Authors :
Presenting Author: Srijita Das, MS – University of Nebraska Medical Center
Matthew McCumber, MS – University of Nebraska Medical Center
William Stacey, MD, PhD – University of Michigan
Stephen Gliske, PhD – University of Nebraska Medical Center
Rationale:
High-frequency oscillations (HFOs) are promising biomarkers of epileptic tissue. While circadian and ultradian patterns of epileptic activity have been reported, the temporal dynamics of HFOs across the 24-hour cycle remain underexplored. Understanding whether HFO rates exhibit consistent circadian fluctuations could enhance our mechanistic understanding of epilepsy and support future chronobiological strategies in seizure forecasting. This study aimed to quantify circadian rhythmicity in HFO rates across a large cohort of epilepsy patients undergoing long-term intracranial EEG (iEEG) monitoring as pre-surgical evaluation.
Methods:
We retrospectively analyzed continuous, multi-day, sleep-scored iEEG recordings from 68 consecutive patients with drug-resistant epilepsy at the University of Michigan between 2016 and 2022. Poor-quality data were excluded, resulting in 61 patients. HFOs were detected using a validated automated algorithm (qHFO detector)1, including artifact rejection, which was applied to non-overlapping 10-minute windows.
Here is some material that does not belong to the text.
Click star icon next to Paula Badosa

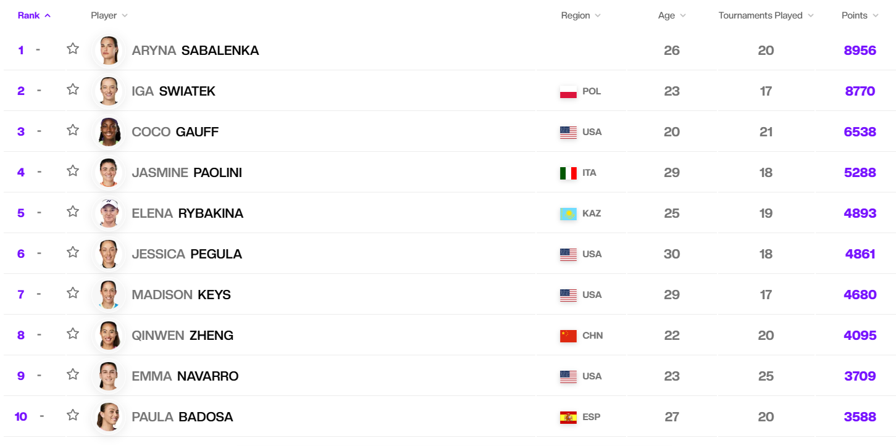73,415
For each segment, HFO rates were computed and assigned a corresponding circadian time (0–24 hours). To assess rhythmicity, we computed the first circular statistic (first Fourier moment) within multiple vigilance states (NREM 1-3, REM, Awake), correcting for non-uniform sampling and incomplete data using the unfolding method2. We focused on quantifying temporal dispersion of HFO rates across the 24-hour cycle. Patients with insufficient data or technical issues were flagged for separate investigation.
Results:
A majority of patients exhibited prominent circadian modulation in HFO rates. We observed significant 24-hour cyclicity in HFO rates during NREM sleep in all subjects except one (p < 0.05). The first circular moment displayed statistically significant 24-hour periodicity in over 75% of cases (p < 0.05), with individual peak times varying across patients. Circular histograms showed non-uniform distributions of HFO activity over time, and the analysis supported structured, non-random fluctuation in rates across the circadian cycle. Three patients did not show clear rhythmicity, and further analysis is ongoing to determine whether this is due to biological variability or technical artifacts.